Research Study Abstract

Challenging traditional definitions of the home neighbourhood: How far do adolescents roam from home to be physically active?

  • Presented on May 21, 2014

Purpose: Environmental characteristics of home neighbourhoods are hypothesised to be associated with residents’ physical activity levels, yet many studies report only weak associations. We propose this is in part a result of inappropriate definitions of what constitutes a neighbourhood. We objectively measured the distance that adolescents roamed from home to undertake physical activity and examined how this corresponded to traditionally defined measures of home neighbourhood supportiveness.

Methods: Data were analysed from 571 UK adolescents in the PEAR project. Each participant wore an accelerometer and a GPS device for seven days. These data were integrated into a Geographical Information System containing information on participants’ home neighbourhoods and measures of environmental supportiveness. We then identified the distance from home that adolescents undertook different intensities of physical activity and examined how this related to home neighbourhood supportiveness.

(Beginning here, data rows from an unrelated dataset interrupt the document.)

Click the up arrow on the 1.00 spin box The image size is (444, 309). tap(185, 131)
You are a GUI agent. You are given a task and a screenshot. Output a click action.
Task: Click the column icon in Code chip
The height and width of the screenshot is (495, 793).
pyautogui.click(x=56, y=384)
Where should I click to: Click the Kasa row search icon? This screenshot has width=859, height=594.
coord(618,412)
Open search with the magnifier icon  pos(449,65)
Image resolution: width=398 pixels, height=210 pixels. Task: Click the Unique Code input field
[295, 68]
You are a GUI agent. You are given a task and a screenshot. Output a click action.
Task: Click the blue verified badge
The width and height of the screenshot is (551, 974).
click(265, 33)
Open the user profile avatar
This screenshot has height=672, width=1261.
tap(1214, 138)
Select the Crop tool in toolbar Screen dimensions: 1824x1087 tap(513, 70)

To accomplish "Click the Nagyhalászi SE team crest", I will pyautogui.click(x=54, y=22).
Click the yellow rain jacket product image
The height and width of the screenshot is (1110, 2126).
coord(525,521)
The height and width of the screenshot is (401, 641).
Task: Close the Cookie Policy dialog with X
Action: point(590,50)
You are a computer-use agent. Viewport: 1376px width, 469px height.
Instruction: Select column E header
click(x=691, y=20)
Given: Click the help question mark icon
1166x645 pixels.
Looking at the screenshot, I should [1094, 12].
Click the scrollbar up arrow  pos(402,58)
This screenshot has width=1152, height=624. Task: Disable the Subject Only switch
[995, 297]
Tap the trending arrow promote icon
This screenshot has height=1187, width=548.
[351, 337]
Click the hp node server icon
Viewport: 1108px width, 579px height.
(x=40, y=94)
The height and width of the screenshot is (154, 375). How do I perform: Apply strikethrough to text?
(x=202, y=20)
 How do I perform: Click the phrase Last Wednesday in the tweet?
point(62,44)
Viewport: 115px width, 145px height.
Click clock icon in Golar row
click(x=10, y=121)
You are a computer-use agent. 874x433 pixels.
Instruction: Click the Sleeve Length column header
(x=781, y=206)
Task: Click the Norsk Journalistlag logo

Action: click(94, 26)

Results: We found that being in a less supportive neighbourhood did not negatively impact adolescents’ physical activity levels, indeed these participants recorded more minutes of physical activity, at all intensities, than those in more supportive neighbourhoods. However, adolescents from less supportive neighbourhoods roamed further from home to undertake light, moderate, and vigorous activity than those from more supportive neighbourhoods.

Conclusions: These findings suggest that traditional definitions of the home neighbourhood may be more relevant for those living in more supportive local environments. Given that the relevance of this exposure appears associated with its value, this has important methodological implications for researchers seeking to understand the role of the home environment in supporting physical activity.